Once he landed the plane after the first flight (the beginning of the video) and I shut off the camera, I couldn't help but notice the HUGE grin on his face. I knew right then the DB was no longer for sale...
Jun 14, 2012, 12:12 AM
Cranky old fart
Balr14's Avatar
I flew one like that in the 70s. It took me a hundred hours to build and 10 minutes to destroy. What size electric motor would it take?
Jun 14, 2012, 09:15 AM
Why you type so loud?
Generic Member's Avatar
Originally Posted by Balr14
I flew one like that in the 70s. It took me a hundred hours to build and 10 minutes to destroy. What size electric motor would it take?
There's a guy on RCU that built one with an electric motor. Here's the link:

Jun 14, 2012, 12:04 PM
Time for me to Fly...
Mr. Wiz's Avatar
Beautiful plane and nice review but you said a mouthful with your last two sentences. I had a Wind 110E for two that never saw any competition. Just not much happening in the pattern world these days. It's kind of a bummer more people don't want to compete.
Latest blog entry: Some new engines some older
Jun 15, 2012, 12:00 AM
Keep 'em flying!
adam757's Avatar
Fantastic video of a classic pattern plane! Love how it tracks so straight and true.Just can't go wrong with a Bridi design.:-)
Jun 15, 2012, 11:32 AM
Cranky old fart
Balr14's Avatar
Originally Posted by Generic Member
There's a guy on RCU that built one with an electric motor. Here's the link:

Cool! Thanks a lot. I've gotten real used to not cleaning sticky residue off everything and have no desire to go back.
Jun 15, 2012, 11:41 AM
CPA# 39
EscapeFlyer's Avatar
Bridi's color schemes present very nice in the air! Wish I could have seen him fly one of these!

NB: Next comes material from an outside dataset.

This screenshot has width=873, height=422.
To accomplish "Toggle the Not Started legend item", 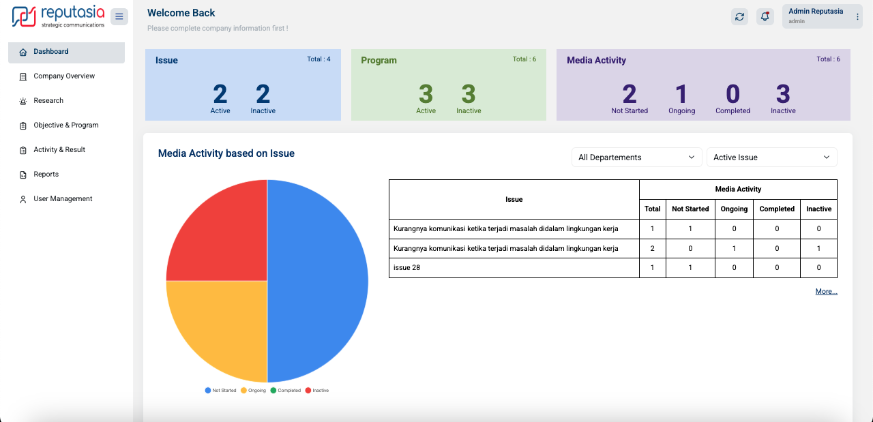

The flying was a blast to watch! Thanks for posting!!!

Jun 16, 2012, 11:56 PM
Registered User
I can assure scrubmonkey that an OS 60 FSR would be a great combo in a Birty Birdy. I built a wood one from a Bluejay kit and it came out to 7 pounds 3 ounces with pipe and Rhom retracts and I use an OS FSR 61. Couldn't be happier with it. MIne turns a 11X8 APC 1,.500 on the ground and I don't have the pipe cut as short as I could because I like the way the engine handles with a pipe just a bit longer than peak length.